President Kumaratunga needs to realise that more than 50% of the voters have not voted for her Government, and that the October 10 election made a mockery of the electoral process. The votes or seats the PA received were coloured by the gross mis-use of power and disturbances caused on polling day which the President appears not to want to look at. Besides others, some of the victors at Kayts and Kandy obviously have no right to their seats in this parliament. Those seats were illegally and illegitimately obtained with military deserters and gangs involved in the violence, intimidation and ballot-stuffing.

If she intends being the President of the PA government so be it. But if she wants to be President of Sri Lanka she must stretch out to the whole country. For example she could implement proposals that have common acceptance by all parties and people. Immediately she could act to set up the independent police commission, independent election commission and independent public service commission for which there is overwhelming public support.

While it is fashionable to talk of new constitutions why are we reluctant to look back towards a time when these institutions were free from political interference, the executive committee system of Government which drew in all parties towards the administration of the country and other avenues of rectifying what politicians have done to this country over the past 50 years.

The President needs to rise above the cacophony, to see the wood from the trees, to list her own Government and the nation from the acrimony and bad blood between the people on ethnic, religious and party lines.

There are those who are calling for the formation of a national government of sorts and those like the NUA and EPDP who don't want such consensus among major parties.

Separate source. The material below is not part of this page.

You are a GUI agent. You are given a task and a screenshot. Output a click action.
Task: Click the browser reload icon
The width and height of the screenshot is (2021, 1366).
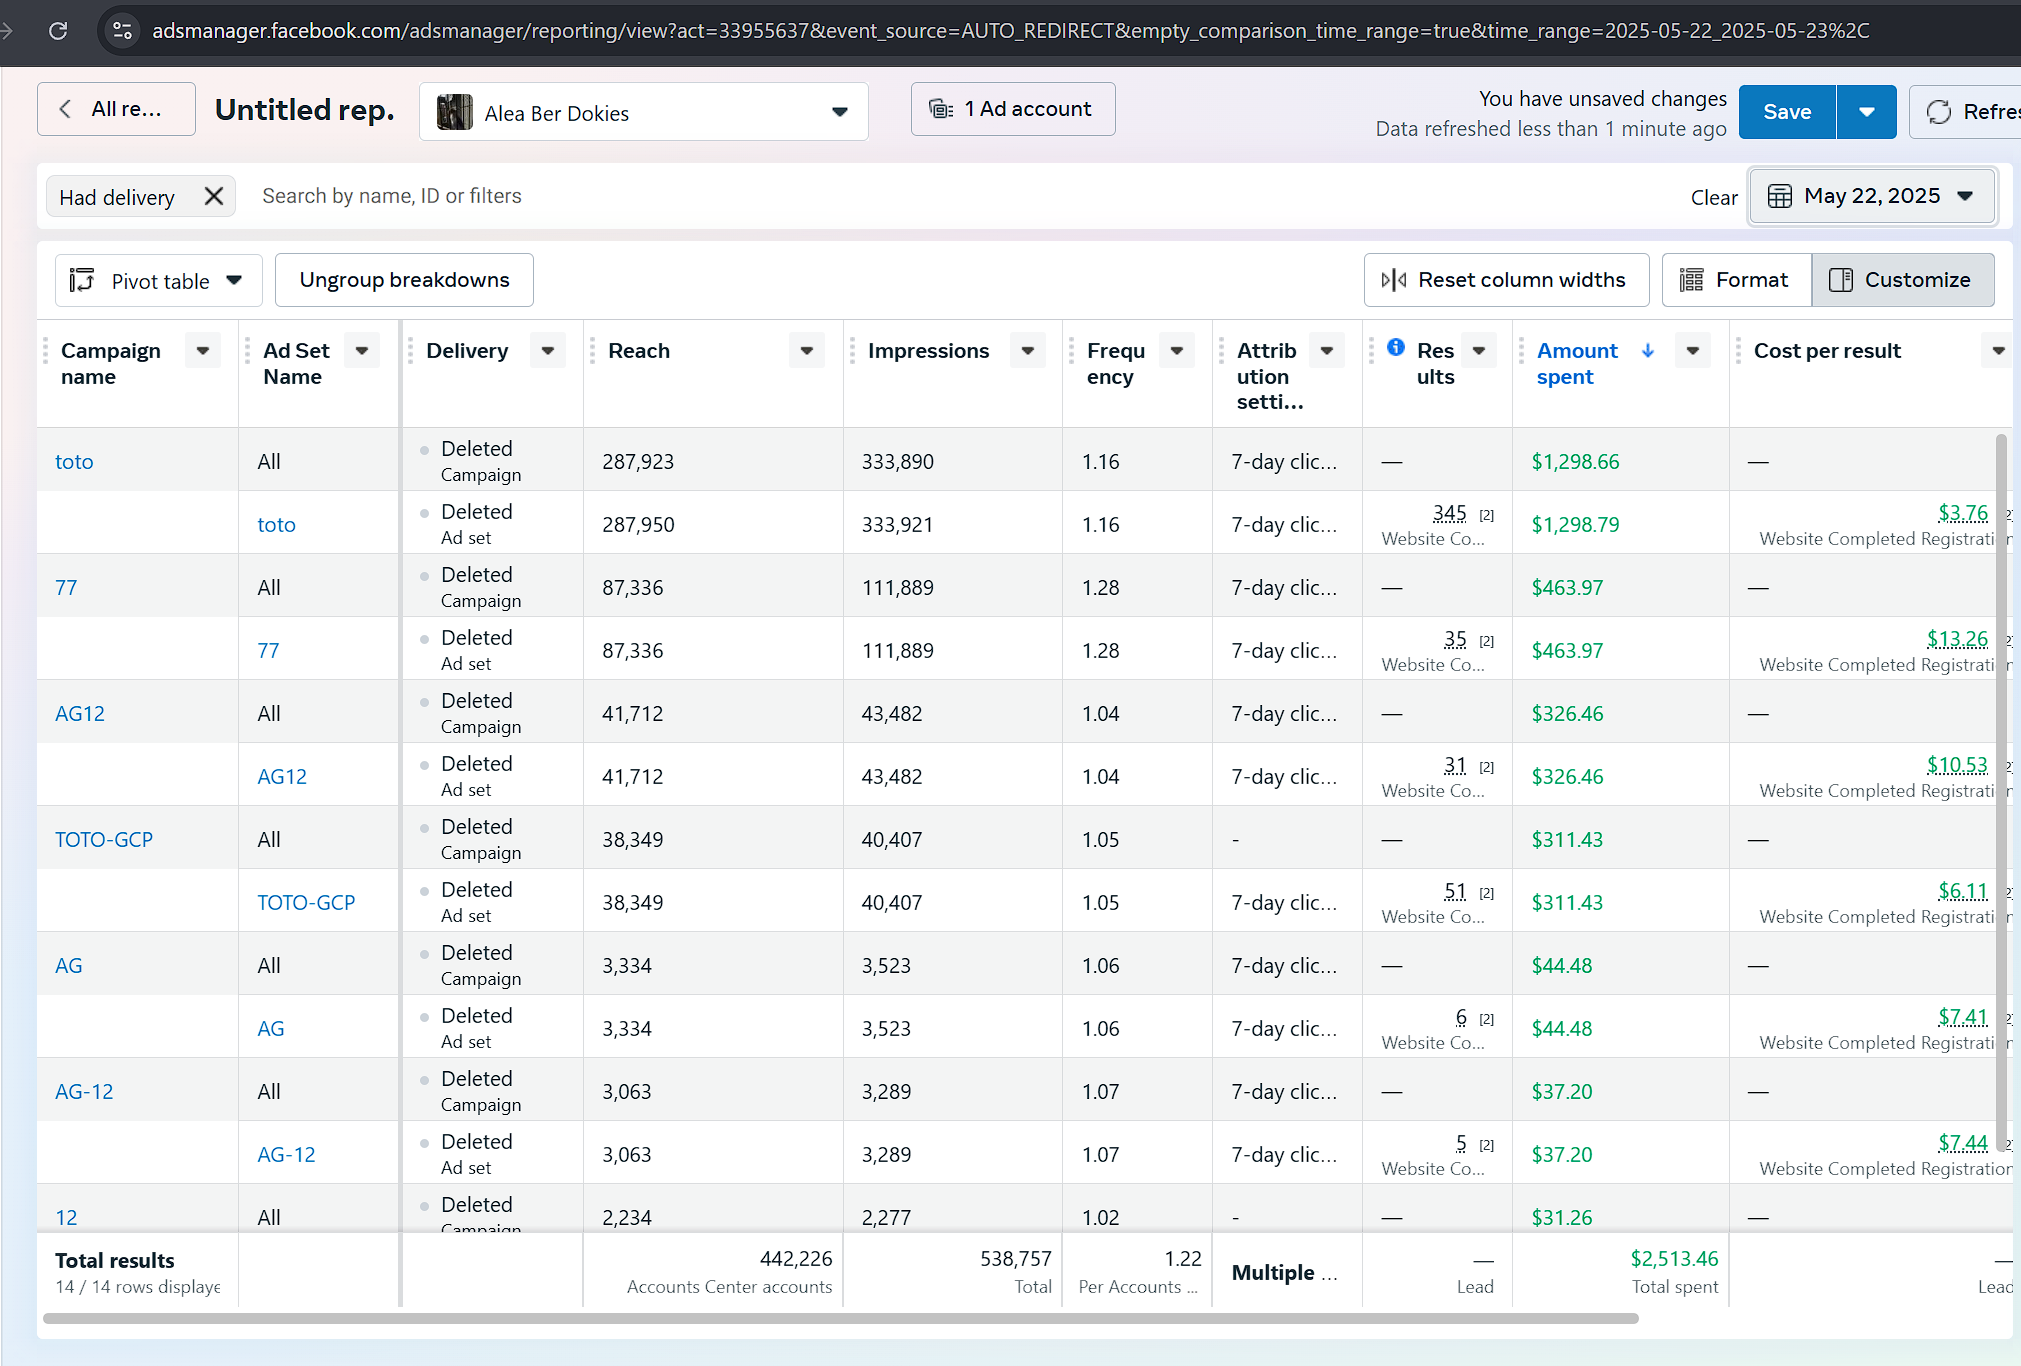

Today we have a government that is mortgaged to small parties, a captive of a hung parliament and a prisoner of the nation's mandate.

Does the President want to galvanise the whole country to back her in defeating the LTTE and revive the stagnant economy ? Or does she want to remain in office as the head of a PA Government, and in fact a minority Government and go on the same road that has left Sri Lanka on the wayside as one of the poorest nations in the world.